Our local high school, Housatonic Valley Regional High School, provides a good case in point. Housy always, almost always, exceeds the state average for students meeting state testing goals. For instance, in reading, Housy exceeded the state average four of the last five years as shown.
This appears to be satisfactory performance, until one realizes that the state average is pulled down by the inner city schools. And this does provide a direct measure of student performance measured against state standards. But is it indicative of the school and its teaching? Does student performance depend on other factors besides the teaching environment?
One of the best ways of measuring the influence of teachers and the curriculum is to build a statistical comparison of the standardized tests, year to year. In that way, the effect of student performance is minimized; we assume that the same students perform the same way, year to year. The model we use, as shown in Meyer and Dokumaci, will make use of Connecticut standardized tests. In particular, we will use the Connecticut Mastery Tests (CMT) for the 8th grade and the Connecticut Achievement and Performance Tests (CAPT) for 10th grade. As in the data above, we use the Reading test results because Housy emphasizes the humanities in its curriculum.
CAPT = λ*CMT + [Student Effects] + [State Effects] + [Unknown Student Effects]
The school and district effects are not included; most small towns in Connecticut have only a single high school fed by one or more elementary/middle schools.
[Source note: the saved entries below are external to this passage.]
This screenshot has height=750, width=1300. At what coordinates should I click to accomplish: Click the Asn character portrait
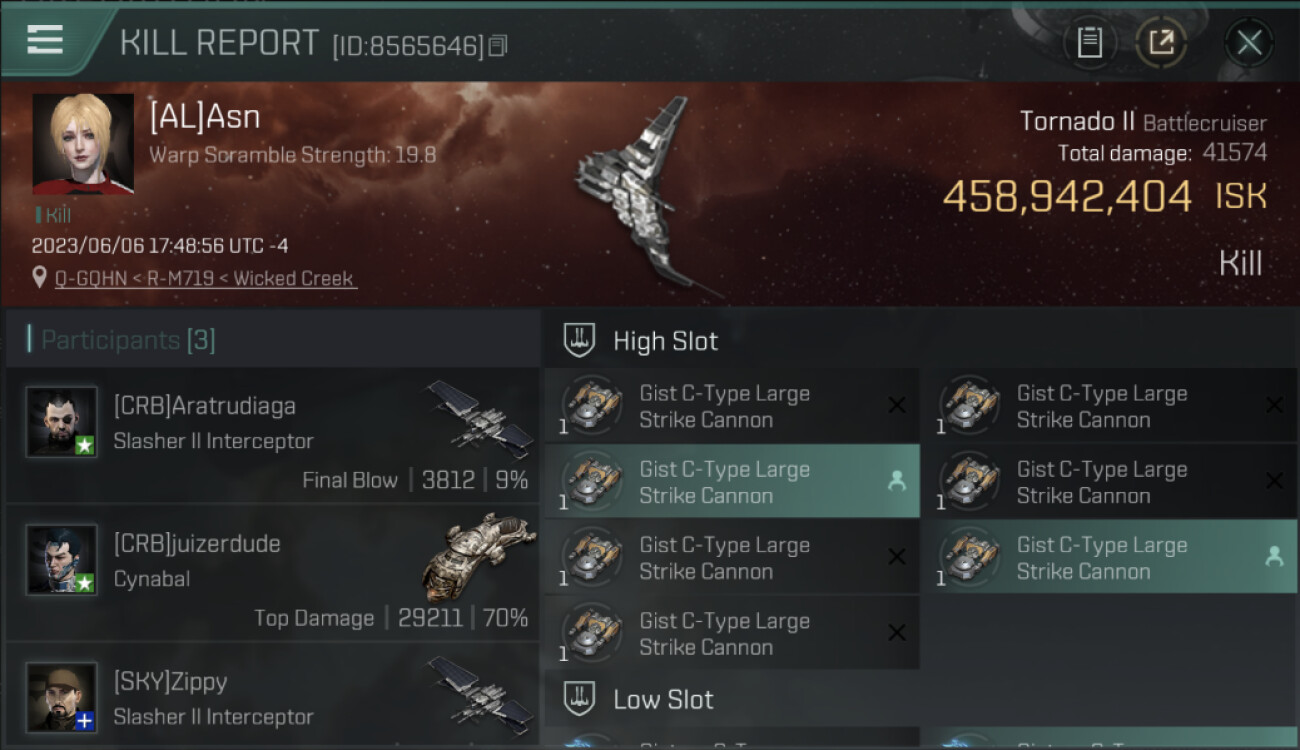[83, 144]
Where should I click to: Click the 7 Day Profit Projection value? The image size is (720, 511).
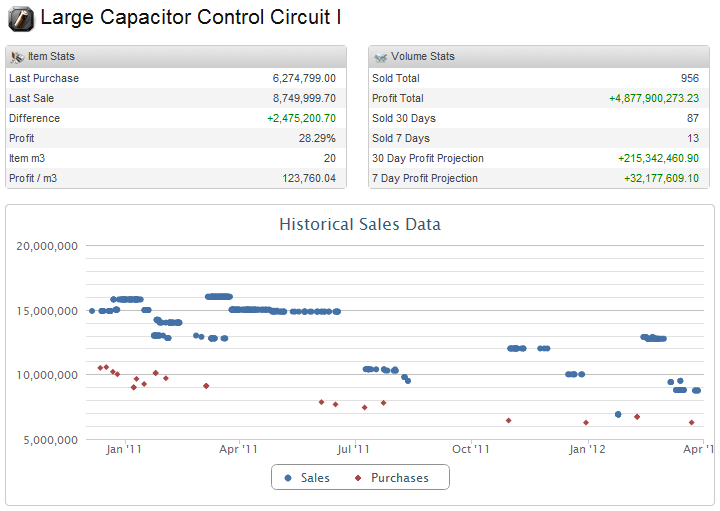click(661, 178)
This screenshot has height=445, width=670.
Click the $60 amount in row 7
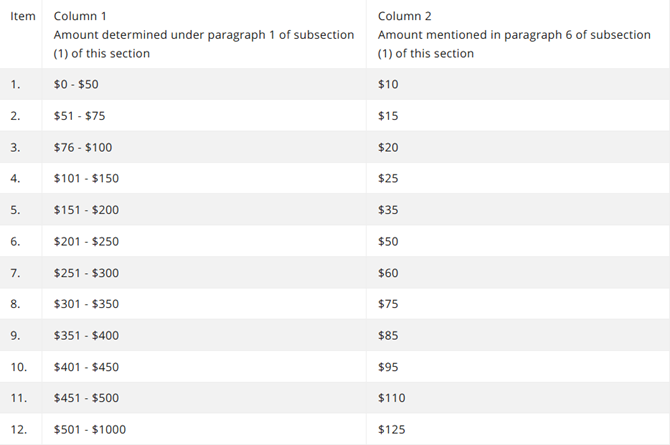pyautogui.click(x=388, y=273)
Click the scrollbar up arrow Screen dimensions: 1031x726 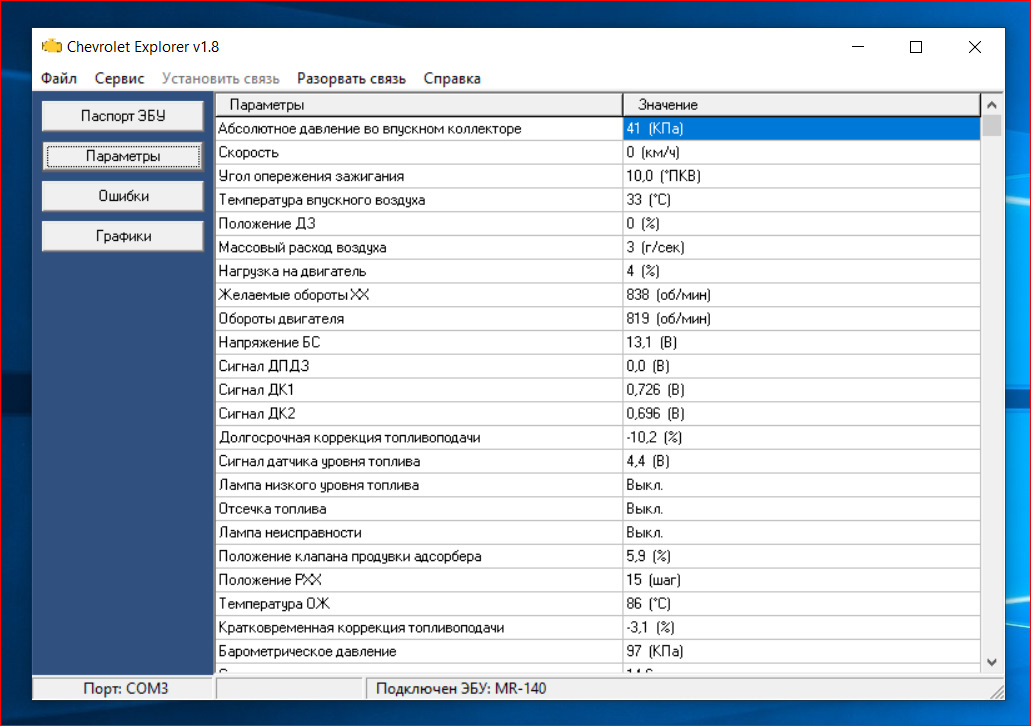[992, 105]
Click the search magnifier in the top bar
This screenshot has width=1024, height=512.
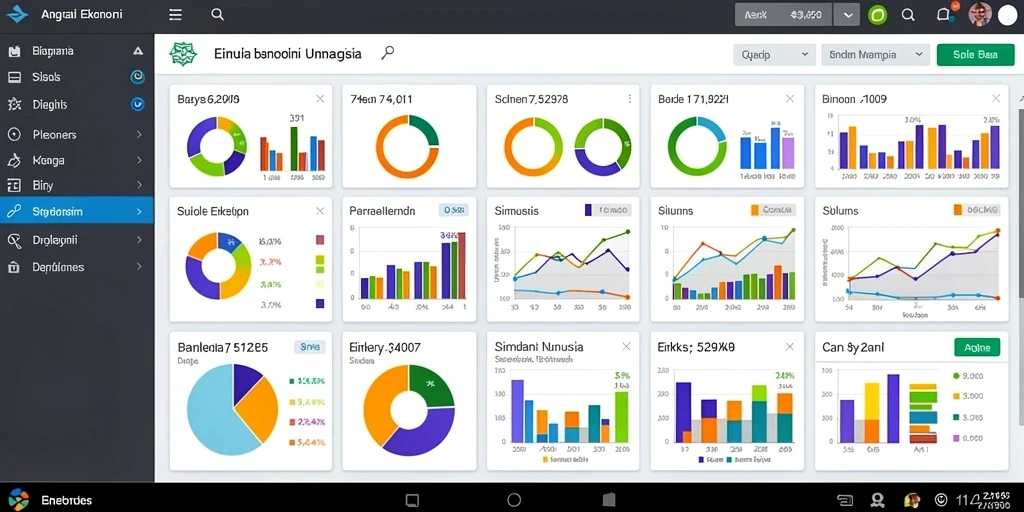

In order to evaluate this model, we used over 100 Connecticut schools that met those desired characteristic, and where good data existed at the state level.
As can be seen, the model fits reasonably well. From the R2, the high schools added about 46% of the value of the test on average; the elementary schools provided some of the base. The state effect was negative, but this could easily be due to a difference in the difficulty of the tests. The slope of the model exhibits diminishing returns from education at this level.
Of more interest is the ordered plot of all the schools:
On this plot of reading enhancement, the ranking of the schools is obvious and indicates the value added of each school relative to the other schools. Our local high school was 109th out of 119 schools studied, a very poor ranking for a school concentrating in the humanities.
Of course, we must consider unknown student effects. In particular, a significant number of students in Region 1’s six elementary schools go to private school. This leaves the perception that the remaining students are less capable than those who left, a “brain drain”. Consider the following flow of students:
While it is very difficult to account for the students coming into Housy, we can compare the CMT scores of all students in 8th grade, and the subset that go to Housy. When we do that for reading we find that there is no statistical difference between the two groups; there is no “brain drain”. Private school attendees, on average, are no more capable than those who remain in the public school system.
In summary, we can compare the effects of different schools on a good relative scale. The value added of teaching can be measured. However, we cannot determine the cause of any differences; say the teachers, the curriculum, or the school environment. And measuring individual teachers is likely to be more difficult, not impossible if the subject matter is well tested, just more difficult.
 “Value-Added Models and the Next Generation of Assessments”, Meyer and Dokumaci, Value-Added Research Center, University of Wisconsin–Madison, 2011
 For the mathematically curious, this data fits a Weibull distribution, not a Normal, so relative separation by standard deviations cannot be used.